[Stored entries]
= Beginning of Section =

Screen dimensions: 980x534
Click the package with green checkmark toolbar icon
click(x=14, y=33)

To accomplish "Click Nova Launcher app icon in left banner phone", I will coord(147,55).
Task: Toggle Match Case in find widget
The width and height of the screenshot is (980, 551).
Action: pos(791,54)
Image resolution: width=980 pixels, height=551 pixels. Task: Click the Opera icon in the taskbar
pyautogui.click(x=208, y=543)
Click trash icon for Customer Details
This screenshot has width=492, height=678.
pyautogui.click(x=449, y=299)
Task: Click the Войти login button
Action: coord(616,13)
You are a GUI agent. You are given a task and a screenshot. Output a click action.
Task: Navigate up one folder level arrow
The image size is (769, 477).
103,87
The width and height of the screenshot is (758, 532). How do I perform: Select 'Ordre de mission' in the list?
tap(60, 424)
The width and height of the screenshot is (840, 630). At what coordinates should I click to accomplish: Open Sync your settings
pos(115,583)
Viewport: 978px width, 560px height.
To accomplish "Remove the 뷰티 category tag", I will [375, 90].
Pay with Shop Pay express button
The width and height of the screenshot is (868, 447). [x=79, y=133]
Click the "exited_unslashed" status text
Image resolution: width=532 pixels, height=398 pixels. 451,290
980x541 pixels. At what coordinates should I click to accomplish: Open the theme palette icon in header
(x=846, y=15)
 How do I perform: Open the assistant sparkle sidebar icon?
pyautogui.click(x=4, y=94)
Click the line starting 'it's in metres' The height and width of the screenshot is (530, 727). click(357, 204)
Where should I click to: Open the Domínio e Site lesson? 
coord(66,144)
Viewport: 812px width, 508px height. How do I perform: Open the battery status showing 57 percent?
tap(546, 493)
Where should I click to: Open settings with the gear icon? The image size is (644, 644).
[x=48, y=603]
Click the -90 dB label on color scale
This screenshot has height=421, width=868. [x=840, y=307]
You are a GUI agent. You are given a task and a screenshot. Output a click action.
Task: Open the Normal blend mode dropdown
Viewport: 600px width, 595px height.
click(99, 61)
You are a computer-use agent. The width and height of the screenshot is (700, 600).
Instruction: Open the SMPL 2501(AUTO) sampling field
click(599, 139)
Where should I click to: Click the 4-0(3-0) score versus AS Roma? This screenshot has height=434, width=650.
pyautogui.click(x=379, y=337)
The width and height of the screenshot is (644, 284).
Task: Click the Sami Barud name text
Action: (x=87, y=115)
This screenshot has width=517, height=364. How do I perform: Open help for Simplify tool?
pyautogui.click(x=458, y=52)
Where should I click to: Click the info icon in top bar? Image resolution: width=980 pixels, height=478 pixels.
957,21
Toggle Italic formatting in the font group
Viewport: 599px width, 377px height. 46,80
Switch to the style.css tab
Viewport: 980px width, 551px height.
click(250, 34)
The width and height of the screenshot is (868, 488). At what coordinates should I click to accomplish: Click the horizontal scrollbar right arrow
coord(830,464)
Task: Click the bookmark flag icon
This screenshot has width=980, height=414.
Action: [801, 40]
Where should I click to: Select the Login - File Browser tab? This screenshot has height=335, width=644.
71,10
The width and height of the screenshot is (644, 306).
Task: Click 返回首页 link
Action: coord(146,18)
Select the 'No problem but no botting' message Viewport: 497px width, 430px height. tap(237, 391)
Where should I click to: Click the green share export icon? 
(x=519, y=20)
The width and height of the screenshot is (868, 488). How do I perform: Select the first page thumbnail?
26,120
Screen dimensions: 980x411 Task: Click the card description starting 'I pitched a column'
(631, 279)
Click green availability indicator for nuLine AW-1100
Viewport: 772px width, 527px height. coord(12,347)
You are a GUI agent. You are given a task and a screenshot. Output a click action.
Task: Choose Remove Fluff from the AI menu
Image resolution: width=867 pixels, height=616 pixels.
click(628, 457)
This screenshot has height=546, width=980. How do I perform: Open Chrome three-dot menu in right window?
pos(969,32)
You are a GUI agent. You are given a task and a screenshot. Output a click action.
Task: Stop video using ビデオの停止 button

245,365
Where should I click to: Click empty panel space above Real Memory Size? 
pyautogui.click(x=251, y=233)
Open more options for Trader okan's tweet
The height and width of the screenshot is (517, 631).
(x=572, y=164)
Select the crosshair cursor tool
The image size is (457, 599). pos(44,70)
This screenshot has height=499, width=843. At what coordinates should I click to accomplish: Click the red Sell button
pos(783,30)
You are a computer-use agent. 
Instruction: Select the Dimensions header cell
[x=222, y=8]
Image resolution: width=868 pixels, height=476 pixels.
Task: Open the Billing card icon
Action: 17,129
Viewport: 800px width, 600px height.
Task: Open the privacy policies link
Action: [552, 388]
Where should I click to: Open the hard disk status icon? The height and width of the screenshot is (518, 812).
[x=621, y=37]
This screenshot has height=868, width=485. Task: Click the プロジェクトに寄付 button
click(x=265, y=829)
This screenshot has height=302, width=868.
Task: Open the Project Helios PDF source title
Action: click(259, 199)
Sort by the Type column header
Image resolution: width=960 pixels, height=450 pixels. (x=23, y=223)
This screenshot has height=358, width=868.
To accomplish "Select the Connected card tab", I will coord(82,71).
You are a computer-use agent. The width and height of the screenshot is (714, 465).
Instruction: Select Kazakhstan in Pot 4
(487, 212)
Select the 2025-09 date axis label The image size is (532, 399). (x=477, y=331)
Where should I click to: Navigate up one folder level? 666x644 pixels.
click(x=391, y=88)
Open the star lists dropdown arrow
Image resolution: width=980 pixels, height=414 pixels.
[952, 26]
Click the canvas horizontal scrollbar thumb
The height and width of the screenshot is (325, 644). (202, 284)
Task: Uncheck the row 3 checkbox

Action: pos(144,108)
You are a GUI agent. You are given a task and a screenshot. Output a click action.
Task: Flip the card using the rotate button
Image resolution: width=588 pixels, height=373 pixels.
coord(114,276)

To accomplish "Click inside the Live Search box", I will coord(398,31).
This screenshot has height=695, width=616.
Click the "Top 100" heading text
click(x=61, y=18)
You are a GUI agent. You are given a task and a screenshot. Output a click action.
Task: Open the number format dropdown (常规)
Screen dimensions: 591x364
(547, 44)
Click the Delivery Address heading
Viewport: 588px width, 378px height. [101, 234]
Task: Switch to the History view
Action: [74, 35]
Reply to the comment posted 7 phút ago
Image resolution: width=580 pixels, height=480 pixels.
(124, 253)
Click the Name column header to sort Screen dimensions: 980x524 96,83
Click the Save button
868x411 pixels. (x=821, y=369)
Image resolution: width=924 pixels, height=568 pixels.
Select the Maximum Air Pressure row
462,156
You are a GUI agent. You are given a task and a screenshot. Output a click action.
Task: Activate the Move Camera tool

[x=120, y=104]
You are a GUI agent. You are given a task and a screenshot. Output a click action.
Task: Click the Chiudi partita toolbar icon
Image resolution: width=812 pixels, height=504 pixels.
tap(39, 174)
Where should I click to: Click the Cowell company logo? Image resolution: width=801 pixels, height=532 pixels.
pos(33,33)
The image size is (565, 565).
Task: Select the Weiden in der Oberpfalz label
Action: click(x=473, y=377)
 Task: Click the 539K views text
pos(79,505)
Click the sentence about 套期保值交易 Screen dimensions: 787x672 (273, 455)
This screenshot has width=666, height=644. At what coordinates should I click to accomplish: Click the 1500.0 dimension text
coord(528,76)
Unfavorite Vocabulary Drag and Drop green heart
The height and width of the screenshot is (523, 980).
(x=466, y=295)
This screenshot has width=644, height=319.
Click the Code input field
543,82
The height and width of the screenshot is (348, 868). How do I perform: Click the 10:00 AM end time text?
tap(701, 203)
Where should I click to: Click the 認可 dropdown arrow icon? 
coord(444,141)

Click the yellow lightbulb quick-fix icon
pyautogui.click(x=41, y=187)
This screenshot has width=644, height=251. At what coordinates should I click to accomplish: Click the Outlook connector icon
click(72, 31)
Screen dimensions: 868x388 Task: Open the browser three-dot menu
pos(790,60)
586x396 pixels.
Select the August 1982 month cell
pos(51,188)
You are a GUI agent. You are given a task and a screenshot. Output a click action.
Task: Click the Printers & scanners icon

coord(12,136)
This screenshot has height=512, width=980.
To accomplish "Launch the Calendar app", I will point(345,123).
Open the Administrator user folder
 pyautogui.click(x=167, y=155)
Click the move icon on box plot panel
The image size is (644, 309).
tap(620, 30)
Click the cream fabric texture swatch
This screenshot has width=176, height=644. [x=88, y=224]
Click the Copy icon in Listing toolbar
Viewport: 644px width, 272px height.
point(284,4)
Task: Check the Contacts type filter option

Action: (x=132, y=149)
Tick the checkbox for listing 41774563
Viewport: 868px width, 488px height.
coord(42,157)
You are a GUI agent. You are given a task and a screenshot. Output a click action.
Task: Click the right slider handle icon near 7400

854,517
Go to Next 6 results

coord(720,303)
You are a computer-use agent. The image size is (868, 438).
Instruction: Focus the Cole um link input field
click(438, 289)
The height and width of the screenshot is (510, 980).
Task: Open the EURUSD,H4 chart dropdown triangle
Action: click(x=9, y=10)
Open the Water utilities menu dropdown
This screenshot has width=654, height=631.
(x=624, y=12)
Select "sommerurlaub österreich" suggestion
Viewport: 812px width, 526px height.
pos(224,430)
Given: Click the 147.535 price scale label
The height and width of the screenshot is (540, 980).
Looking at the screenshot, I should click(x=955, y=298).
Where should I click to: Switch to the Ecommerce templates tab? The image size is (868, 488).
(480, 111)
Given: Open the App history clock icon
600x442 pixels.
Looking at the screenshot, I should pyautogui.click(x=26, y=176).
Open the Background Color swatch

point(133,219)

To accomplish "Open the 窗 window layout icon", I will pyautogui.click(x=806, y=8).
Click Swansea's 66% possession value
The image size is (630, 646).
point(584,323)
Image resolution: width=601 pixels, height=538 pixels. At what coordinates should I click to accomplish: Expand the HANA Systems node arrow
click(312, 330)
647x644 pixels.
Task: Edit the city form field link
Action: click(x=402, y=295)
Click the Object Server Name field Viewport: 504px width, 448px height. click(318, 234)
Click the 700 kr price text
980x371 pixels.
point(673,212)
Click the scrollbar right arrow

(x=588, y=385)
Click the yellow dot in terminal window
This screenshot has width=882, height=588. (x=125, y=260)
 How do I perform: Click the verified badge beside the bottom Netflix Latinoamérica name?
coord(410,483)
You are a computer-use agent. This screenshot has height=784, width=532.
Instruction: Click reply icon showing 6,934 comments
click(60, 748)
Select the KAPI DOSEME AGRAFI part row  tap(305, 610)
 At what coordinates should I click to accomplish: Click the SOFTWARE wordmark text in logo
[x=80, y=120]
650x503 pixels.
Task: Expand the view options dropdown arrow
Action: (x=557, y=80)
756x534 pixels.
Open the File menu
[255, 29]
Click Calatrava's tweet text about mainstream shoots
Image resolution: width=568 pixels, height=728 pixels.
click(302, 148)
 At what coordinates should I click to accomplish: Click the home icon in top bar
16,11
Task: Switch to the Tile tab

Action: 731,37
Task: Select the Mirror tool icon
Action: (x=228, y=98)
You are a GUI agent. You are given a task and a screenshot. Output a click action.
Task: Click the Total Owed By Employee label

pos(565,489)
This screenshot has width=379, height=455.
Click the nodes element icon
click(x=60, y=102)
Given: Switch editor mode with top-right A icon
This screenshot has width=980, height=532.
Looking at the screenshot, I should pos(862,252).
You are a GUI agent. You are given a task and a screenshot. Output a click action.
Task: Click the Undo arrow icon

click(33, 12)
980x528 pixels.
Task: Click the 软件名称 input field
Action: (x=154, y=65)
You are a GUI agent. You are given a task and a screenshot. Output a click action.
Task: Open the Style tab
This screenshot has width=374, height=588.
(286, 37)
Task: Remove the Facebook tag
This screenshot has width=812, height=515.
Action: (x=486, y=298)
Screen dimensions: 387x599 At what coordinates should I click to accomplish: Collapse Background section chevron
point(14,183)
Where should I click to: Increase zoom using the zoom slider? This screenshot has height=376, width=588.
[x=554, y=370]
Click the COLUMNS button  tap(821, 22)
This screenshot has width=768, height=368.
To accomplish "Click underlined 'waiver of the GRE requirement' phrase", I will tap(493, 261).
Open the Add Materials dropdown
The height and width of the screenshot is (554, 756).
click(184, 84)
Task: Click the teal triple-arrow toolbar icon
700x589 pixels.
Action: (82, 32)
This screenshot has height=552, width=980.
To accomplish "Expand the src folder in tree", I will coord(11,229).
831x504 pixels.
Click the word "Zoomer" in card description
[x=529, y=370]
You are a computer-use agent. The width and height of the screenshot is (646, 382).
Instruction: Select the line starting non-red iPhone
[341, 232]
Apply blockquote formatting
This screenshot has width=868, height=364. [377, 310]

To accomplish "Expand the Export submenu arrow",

= End of Section =

YOUR TASK –
Check every line of the records above for the string "mode". Copy those that hold it.

ANSWER TO THIS EXERCISE –
Task: Open the Normal blend mode dropdown
Given: Switch editor mode with top-right A icon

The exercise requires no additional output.